STATED GOAL: List the three numbered headings in the blog post about baking with pears.

Monday, September 29, 2008

It never rains, but it pears

I've been sidetracked from apples this month as I've come across a source for free pears. Four pies and one tart later, I'm about to ready to move on to the six varieties of apple I've been hoarding. So before we get back to our first love, here's the pear round up.

1. Pear Tart: I used a basic pear tart recipe from Great Pies & Tarts by Carole Walter. It was quite nice, although I'm not such a huge fan of the apricot jam glaze. Apricot always just tastes strange to me. The crust recipe came from the same book - it turned out well, although it took forever to make; it involved all kinds of hand massaging of butter bits and swirling ingredients gently in a clockwise direction.

2. Two different Pear Sour Cream Pies: on the left, you'll see a pear sour cream pie based on Aunt Ruby Alice's sour cream strawberry pie recipe (see earlier post). On the left is a pie based on the apple sour cream pie recipe in The Joy of Cooking. Ruby Alice's involves mixing dry ingredients into sour cream and applying to the top. The final result is lovely and thick and creamy, and has a sugary crust on top. For the other one, I added some cinnamon and sugar to the pears, and then just dumped sour cream on top. It was nice when warm, but man, I had a leftover piece that came straight out of the fridge, and it was foul. It probably didn't help that I used low fat sour cream. Bleh. Oh, and I'm still having problems under cooking fruit pies, so the pears were a tad crunchy, which didn't help.

3. Pear raspberry pies: One out of the oven, one still in. I had a bunch of pears left and wanted to use them up, so I tossed them with sugar and frozen raspberries, and covered them with a crumb topping. I didn't chill the dough enough though, so the crust cooked very quickly and I took the first one out sooner than I would have liked. I'm hoping that because the pears are riper than the last bunch, they won't need as much cooking.

EXTRACTED MATERIAL:
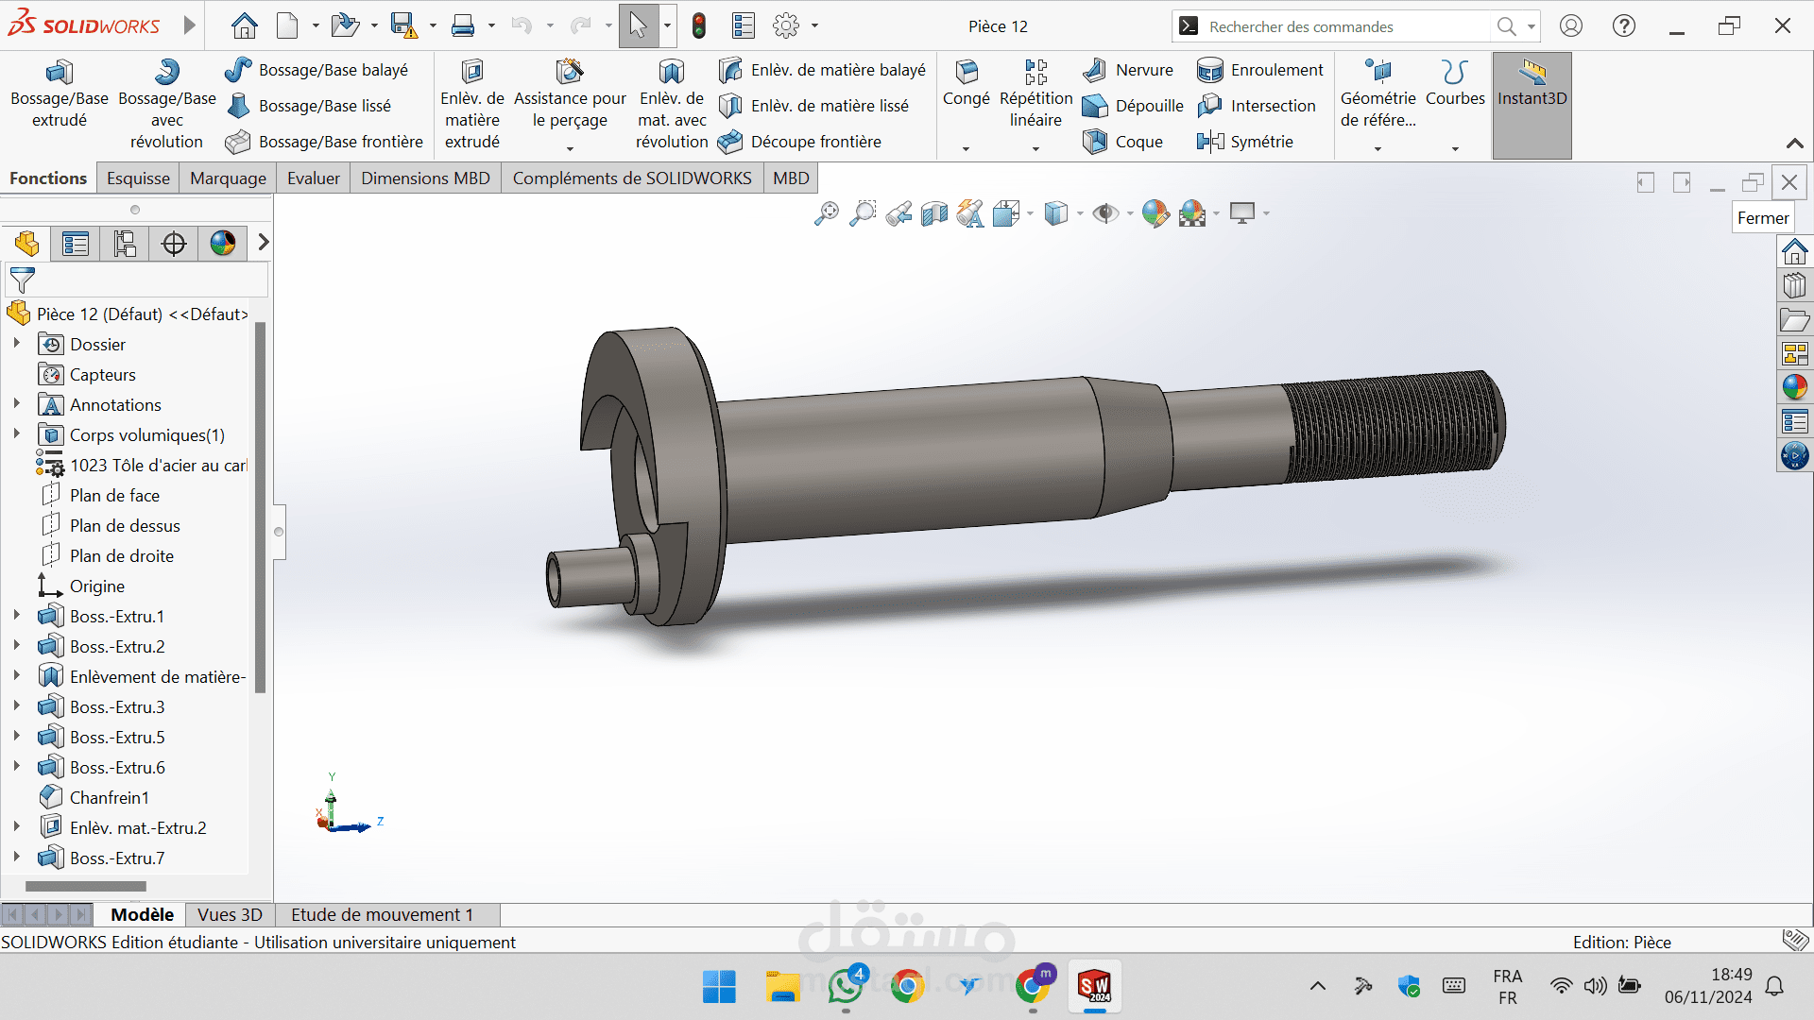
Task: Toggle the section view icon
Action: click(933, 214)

--

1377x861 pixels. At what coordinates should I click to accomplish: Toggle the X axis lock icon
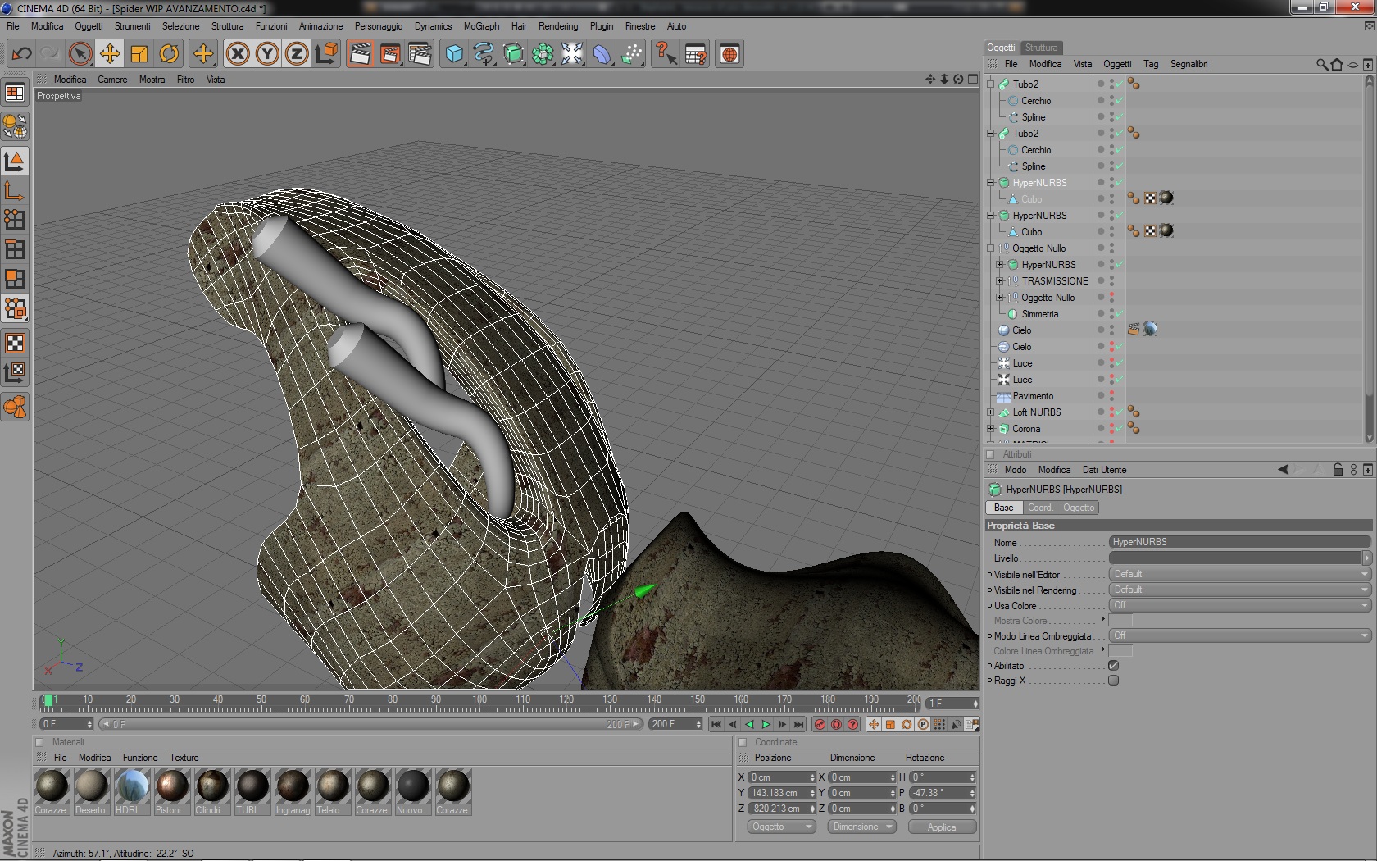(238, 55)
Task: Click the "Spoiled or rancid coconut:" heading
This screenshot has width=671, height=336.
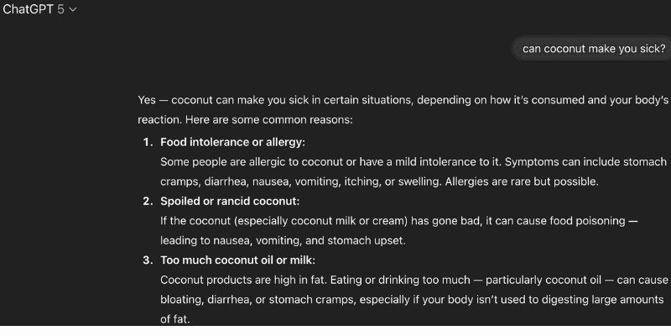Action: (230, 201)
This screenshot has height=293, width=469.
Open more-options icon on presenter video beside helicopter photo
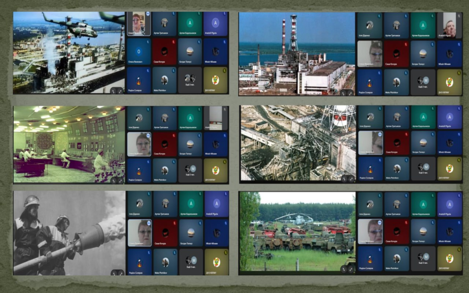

==

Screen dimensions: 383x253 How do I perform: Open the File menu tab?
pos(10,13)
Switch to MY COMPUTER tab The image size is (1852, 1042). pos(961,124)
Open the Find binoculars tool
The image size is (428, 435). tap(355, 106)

REPLY TO THE TASK:
1. Pear Tart
2. Two different Pear Sour Cream Pies
3. Pear raspberry pies